For programmers in production group, they care more about coupling, otherwise the maintenance is getting painful. They would apply every best practice and design patterns that could be found from textbooks or from some blog posts.

But as researchers, we might have taken the course of software engineering, but we seldom do this. I’ve skimmed so much released code for papers on Github, most of which have their logic for building model, loading data and training tightly coupled, fragile and with mere flexibility for extending. They might be enough to showcase the papers, but are far from a good codebase. But sometimes we have no choice but to extend upon it. There are indeed someone paying efforts to make well-designed and easy-to-extend codebases , but apparently they could not cover all extension demand from developers. We are from time to time being limited by our codebase, badly-designed or over-designed. What’s worse, we have a deadline ahead, and to rush out the idea, we are practicing so many anti-patterns – communicating via global variables or god object, duplicating the logic here and there, or writing meaningless boilerplate codes. The codebase would finally grow into spaghetti. Badly-cooked spaghetti.

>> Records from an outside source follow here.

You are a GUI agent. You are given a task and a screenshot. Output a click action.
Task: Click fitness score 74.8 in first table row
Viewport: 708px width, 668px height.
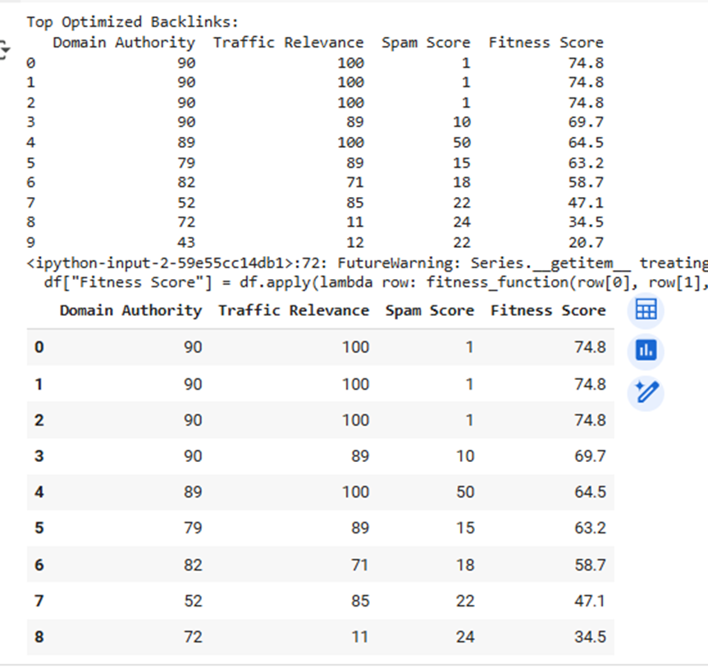590,347
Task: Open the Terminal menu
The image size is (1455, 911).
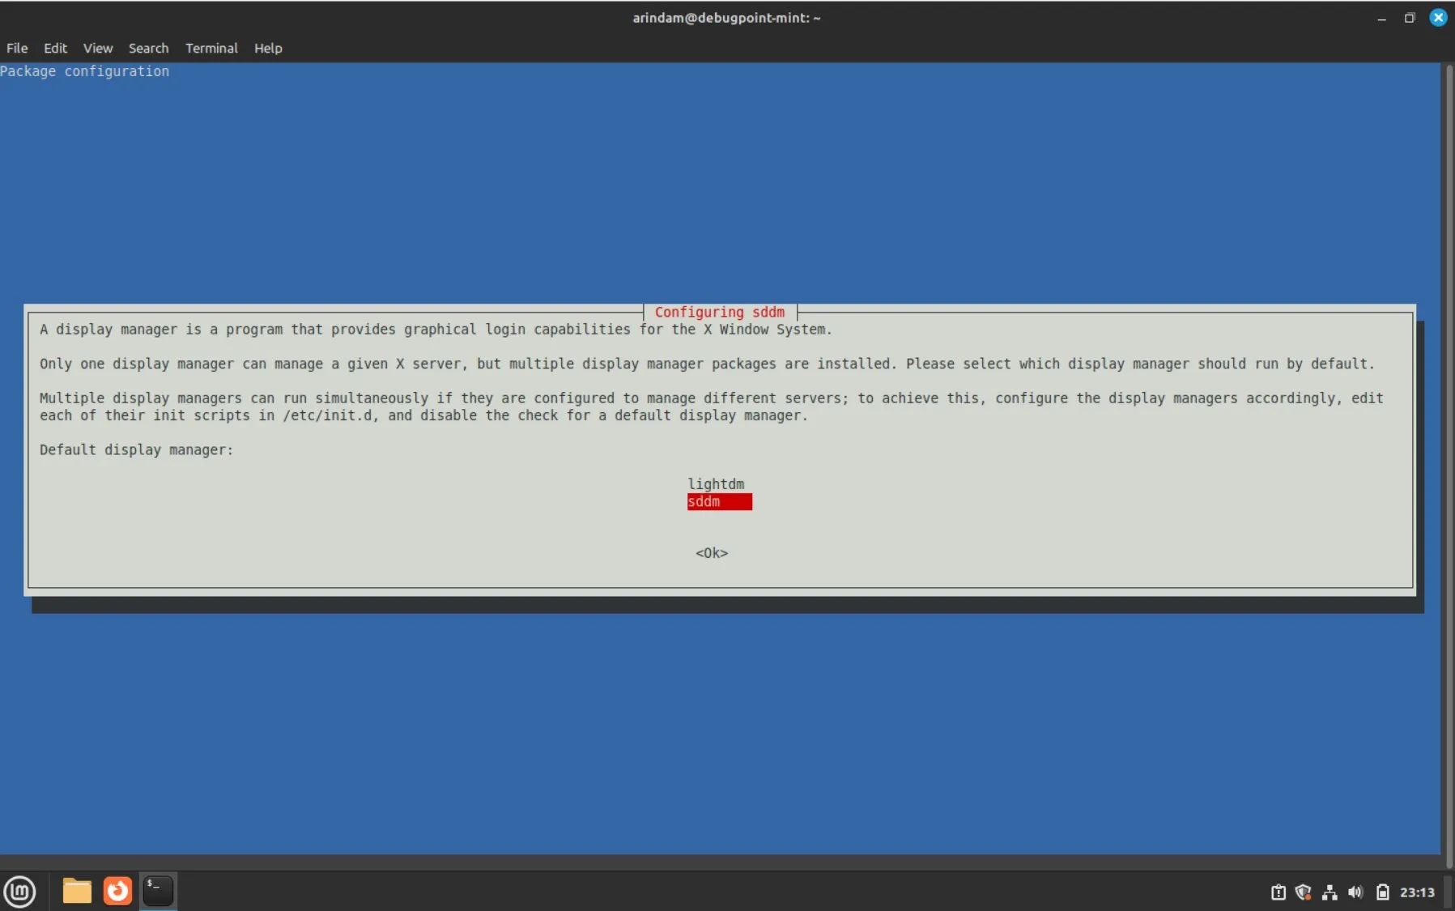Action: (211, 48)
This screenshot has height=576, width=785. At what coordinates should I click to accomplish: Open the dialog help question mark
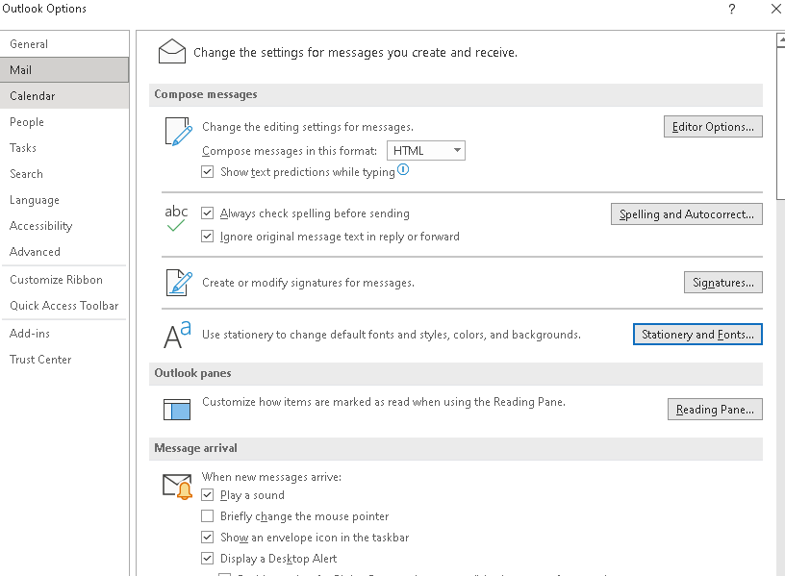tap(731, 9)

It was then I began to think about why practices for production could hardly apply to a research project. The answer is that a research project is not production-ready, but evolving and iterating rapidly with aimless target, rather like a prototype. A prototype might grow into a production, but research project won’t, mostly ending after some paper deadlines. The dogmatism of design patterns are too verbose, and sometimes complicated. Researchers seldom use them, but run for some easy-to-use-but-dirty hacking or tricks.

And that’s the background of hsfzxjy/mocona. It implements some patterns like Dependency Injection and Event Emitter, in addressing the problem of communication between components. The library is deliberately designed to be “magical”, that is, do most of the heavy work behind the scene, but expose a very simple interface or (self-made) “syntax” for users. It is evil and an anti-pattern to be implicit and magical in Python. But there’re people tired or more afraid of verbosity, for which they are willing to write even worse code. If the library could help, they would be glad to make a trade-off between verbosity and anti-pattern.